Department of Higher and Technical Education

Department overview
- Jurisdiction: Government of Jharkhand
- Headquarters: Yojana Bhawan, Nepal House, Doranda, Ranchi, Jharkhand;
- Minister responsible: Vacant, Minister of Higher and Technical Education, Jharkhand;
- Department executive: Rahul Kumar Purwar, IAS, Principal Secretary;
- Parent department: Government of Jharkhand
- Website: Official website

= Department of Higher and Technical Education (Jharkhand) =

Government Department of Jharkhand

The Department of Higher and Technical Education is a department under the Government of Jharkhand. It is responsible for the governance, regulation and development of higher and technical education in the state, including policy formulation, coordination with universities and oversight of government and government-aided institutions.

==Ministerial team==
The ministerial team is headed by the Cabinet Minister for Higher and Technical Education. Civil servants such as the Principal Secretary are appointed to support the minister in managing the department and implementing its functions. Since December 2024, the minister for Department of Higher and Technical Education is Sudivya Kumar.

==Departments==
- Directorate of Higher Education
- Directorate of Technical Education
===Autonomous bodies===
- Jharkhand University of Technology (JUT)

----------

> _TASK DETAILS_: From the page above on Jharkhand's Department of Higher and Technical Education, pull out the stretch from "Government Department of" through "is Sudivya Kumar.", word for word.

----------

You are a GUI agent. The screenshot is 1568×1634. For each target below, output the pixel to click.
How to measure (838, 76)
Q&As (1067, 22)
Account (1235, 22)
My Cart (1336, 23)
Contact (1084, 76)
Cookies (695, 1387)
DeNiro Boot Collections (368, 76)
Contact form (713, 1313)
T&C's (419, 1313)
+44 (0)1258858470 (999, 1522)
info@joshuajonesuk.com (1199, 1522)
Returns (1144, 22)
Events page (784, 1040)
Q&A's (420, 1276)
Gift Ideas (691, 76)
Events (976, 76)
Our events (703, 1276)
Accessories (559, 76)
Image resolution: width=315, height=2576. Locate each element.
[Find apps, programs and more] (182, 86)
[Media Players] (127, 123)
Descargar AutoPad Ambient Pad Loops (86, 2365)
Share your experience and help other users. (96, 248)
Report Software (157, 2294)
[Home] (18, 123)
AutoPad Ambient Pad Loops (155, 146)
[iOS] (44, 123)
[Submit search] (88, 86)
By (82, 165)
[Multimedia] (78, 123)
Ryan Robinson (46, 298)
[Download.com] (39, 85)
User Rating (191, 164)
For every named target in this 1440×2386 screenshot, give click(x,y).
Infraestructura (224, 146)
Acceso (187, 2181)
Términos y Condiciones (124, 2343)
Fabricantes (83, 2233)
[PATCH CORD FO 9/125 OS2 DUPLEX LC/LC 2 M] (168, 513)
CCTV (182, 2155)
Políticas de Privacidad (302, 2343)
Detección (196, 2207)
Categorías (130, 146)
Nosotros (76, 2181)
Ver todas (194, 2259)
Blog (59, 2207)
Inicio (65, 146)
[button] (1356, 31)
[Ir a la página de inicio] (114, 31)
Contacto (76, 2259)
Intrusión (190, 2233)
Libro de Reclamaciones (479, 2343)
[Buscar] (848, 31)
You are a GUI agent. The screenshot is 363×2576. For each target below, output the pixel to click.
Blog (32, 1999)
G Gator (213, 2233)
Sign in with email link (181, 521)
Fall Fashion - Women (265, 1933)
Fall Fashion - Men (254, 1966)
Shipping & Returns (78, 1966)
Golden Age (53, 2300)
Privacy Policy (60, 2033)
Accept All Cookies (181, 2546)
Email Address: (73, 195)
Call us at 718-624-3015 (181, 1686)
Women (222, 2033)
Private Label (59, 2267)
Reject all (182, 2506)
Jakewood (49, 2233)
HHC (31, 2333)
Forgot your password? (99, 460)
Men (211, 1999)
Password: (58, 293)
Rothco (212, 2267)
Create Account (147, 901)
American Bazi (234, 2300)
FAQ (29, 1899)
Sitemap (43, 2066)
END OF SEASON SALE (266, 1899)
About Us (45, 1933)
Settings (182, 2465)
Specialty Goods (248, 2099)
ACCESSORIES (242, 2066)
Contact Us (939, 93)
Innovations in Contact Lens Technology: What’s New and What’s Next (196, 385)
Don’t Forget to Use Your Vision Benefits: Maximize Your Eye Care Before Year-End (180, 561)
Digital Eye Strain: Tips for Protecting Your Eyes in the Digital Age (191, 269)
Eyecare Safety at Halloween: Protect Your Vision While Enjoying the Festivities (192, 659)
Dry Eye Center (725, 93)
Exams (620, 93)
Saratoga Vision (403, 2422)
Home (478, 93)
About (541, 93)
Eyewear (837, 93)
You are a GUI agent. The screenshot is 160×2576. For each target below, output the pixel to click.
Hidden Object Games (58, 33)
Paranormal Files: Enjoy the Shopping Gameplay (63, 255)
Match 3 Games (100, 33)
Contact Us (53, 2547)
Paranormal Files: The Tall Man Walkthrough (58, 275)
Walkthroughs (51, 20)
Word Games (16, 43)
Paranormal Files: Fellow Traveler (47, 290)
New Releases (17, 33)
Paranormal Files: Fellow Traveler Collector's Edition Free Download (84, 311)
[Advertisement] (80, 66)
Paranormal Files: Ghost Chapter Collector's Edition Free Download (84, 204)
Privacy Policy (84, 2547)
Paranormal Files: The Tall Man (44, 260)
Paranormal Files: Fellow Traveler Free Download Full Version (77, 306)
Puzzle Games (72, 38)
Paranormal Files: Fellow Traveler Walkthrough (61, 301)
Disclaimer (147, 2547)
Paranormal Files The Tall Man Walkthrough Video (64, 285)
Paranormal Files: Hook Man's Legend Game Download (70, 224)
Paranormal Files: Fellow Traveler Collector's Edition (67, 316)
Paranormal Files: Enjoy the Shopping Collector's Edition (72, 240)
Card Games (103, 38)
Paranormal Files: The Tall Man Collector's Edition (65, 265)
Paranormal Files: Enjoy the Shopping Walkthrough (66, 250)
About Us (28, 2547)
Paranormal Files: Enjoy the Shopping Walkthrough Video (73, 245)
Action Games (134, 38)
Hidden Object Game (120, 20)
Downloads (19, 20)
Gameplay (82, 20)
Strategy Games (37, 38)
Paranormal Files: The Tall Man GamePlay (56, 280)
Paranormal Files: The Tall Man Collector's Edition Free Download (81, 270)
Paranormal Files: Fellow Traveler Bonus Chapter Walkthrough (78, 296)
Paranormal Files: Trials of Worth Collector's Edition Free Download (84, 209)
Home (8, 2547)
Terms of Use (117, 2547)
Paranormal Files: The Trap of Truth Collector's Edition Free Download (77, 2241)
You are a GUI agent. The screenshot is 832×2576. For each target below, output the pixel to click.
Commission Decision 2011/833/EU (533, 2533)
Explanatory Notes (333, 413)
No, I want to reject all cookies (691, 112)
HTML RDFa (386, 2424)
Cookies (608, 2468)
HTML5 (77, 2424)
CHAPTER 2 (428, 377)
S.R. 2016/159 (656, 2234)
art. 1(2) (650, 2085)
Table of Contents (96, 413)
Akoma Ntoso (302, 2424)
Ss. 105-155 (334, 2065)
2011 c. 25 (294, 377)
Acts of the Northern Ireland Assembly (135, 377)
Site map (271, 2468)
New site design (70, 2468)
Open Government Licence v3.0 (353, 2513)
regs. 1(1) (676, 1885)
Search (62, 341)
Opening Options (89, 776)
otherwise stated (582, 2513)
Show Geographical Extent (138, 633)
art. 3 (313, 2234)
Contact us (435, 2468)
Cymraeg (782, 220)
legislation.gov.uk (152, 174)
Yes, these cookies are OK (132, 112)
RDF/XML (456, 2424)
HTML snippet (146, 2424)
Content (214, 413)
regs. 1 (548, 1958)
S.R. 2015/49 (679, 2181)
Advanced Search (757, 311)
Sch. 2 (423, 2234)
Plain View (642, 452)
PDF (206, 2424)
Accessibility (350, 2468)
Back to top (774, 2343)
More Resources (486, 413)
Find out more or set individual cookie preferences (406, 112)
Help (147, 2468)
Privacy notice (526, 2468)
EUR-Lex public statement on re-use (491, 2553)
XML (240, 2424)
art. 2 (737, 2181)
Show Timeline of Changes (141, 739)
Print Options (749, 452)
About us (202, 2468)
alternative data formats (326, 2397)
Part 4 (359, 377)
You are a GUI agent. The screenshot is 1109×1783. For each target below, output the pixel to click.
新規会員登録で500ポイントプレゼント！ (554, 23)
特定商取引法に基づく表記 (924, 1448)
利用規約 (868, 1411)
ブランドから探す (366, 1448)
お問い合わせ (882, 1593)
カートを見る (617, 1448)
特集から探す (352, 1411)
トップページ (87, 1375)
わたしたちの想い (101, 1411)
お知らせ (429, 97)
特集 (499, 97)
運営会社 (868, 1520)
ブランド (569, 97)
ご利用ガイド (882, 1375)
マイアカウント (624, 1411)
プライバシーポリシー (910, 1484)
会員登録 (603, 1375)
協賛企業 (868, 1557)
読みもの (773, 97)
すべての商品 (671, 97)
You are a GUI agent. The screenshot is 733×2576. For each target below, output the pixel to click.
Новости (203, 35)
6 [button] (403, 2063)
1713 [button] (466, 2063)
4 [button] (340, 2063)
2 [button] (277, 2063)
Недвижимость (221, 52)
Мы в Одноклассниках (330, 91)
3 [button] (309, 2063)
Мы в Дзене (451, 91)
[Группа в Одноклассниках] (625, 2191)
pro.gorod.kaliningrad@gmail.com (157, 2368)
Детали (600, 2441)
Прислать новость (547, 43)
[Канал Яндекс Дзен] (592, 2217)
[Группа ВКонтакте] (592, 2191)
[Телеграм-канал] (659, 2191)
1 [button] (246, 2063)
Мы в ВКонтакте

----------

> _TASK RESULT_:
Government Department of Jharkhand

The Department of Higher and Technical Education is a department under the Government of Jharkhand. It is responsible for the governance, regulation and development of higher and technical education in the state, including policy formulation, coordination with universities and oversight of government and government-aided institutions.

==Ministerial team==
The ministerial team is headed by the Cabinet Minister for Higher and Technical Education. Civil servants such as the Principal Secretary are appointed to support the minister in managing the department and implementing its functions. Since December 2024, the minister for Department of Higher and Technical Education is Sudivya Kumar.